If you'll need more than a month or two to wipe out your debt, a balance transfer card can sharply reduce your cost of borrowing, enabling you to put more toward principal and pay off what you owe faster. These cards typically offer a set period during which you pay no interest on the amount you shift to them from another credit-card account, often 12 months or more. There's usually a fee, generally 3% of the balance you move over. To be approved for the cards, the Consumer Federal Protection Bureau found you'll typically need a credit score of 660 or higher.

Some issuers waive the fee entirely or offer an unusually long interest-free payback period (say, 18 months or more), but it's almost impossible to find both features in a single card. One option that comes close: the Chase Slate, which offers an introductory period with 15 months of zero-percent interest on balances you transfer within 60 days of opening the account. Similarly, the Amex Everyday offers 15 months of zero-percent interest with no annual fee and no balance transfer fee.

To get a longer no-interest period, however, you'll have to pay a balance transfer fee. Among the best of these offerings: the Citi Double Cash, which has a relatively low balance transfer fee ($5 or 3 percent of the amount of each transfer, whichever is greater) and an 18-month interest-free payback period and no annual fee.

Focus your efforts

If you charged holiday purchases on more than one credit card, don't spread payments evenly among them. Research shows that borrowers feel inspired to retire debt more aggressively when they prioritize payments on one card until it's paid off, making only minimum payments on the rest, before they move on to paying off the next one.

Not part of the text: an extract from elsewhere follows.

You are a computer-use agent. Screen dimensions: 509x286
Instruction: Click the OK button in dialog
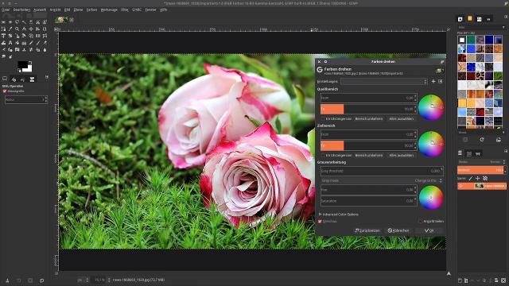tap(429, 230)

You can either focus on cards in order of how much interest they charge (from highest to lowest) or by the size of your balance (from smallest to largest). The former will save you the most money in interest payments. But studies show the small-to-large-balance payoff strategy, commonly called the snowball method, typically provides a greater sense of progress, which in turn helps motivate borrowers to stick with the program until they're debt free.

Think about next year

There's no time like the present to make sure the 2020 holiday season isn't a repeat of 2019, when it comes to credit card debt. "The clients I've seen avoid trouble are the ones who plan ahead," says Becker. "They set up a dedicated 'holidays' savings account with an automatic monthly contribution that runs year round."

While Christmas clubs may seem passé, they're actually genius. All you need to do is open a separate savings account and dedicate a small percentage of your paycheck to fund it. Say you earn $70,000 annually, and expect to spend around $700 on gifts, parties and the like next year. Simply sign up through your employer's direct deposit or via a financial services company to have 1 percent of your pay automatically directed into a "festivities fund"—the amount taken out will be so small you'll barely feel it—and you'll enter next winter solstice free of money anxiety.

Worried that you might dip into that honey pot before the holiday season arrives? The website Stickk.com, created by behavioral economists, has tools to help you stick to your savings goal, including ramping up the stakes by having you commit to donating to an entity (like a charity or your worst enemy) if you fail to hit your target. The hope is that the pain of losing money is worse than meeting your savings goal. If you don't want to be that dedicated, you can always make a side bet with a stickler friend or spouse who'll hold your feet to the fire.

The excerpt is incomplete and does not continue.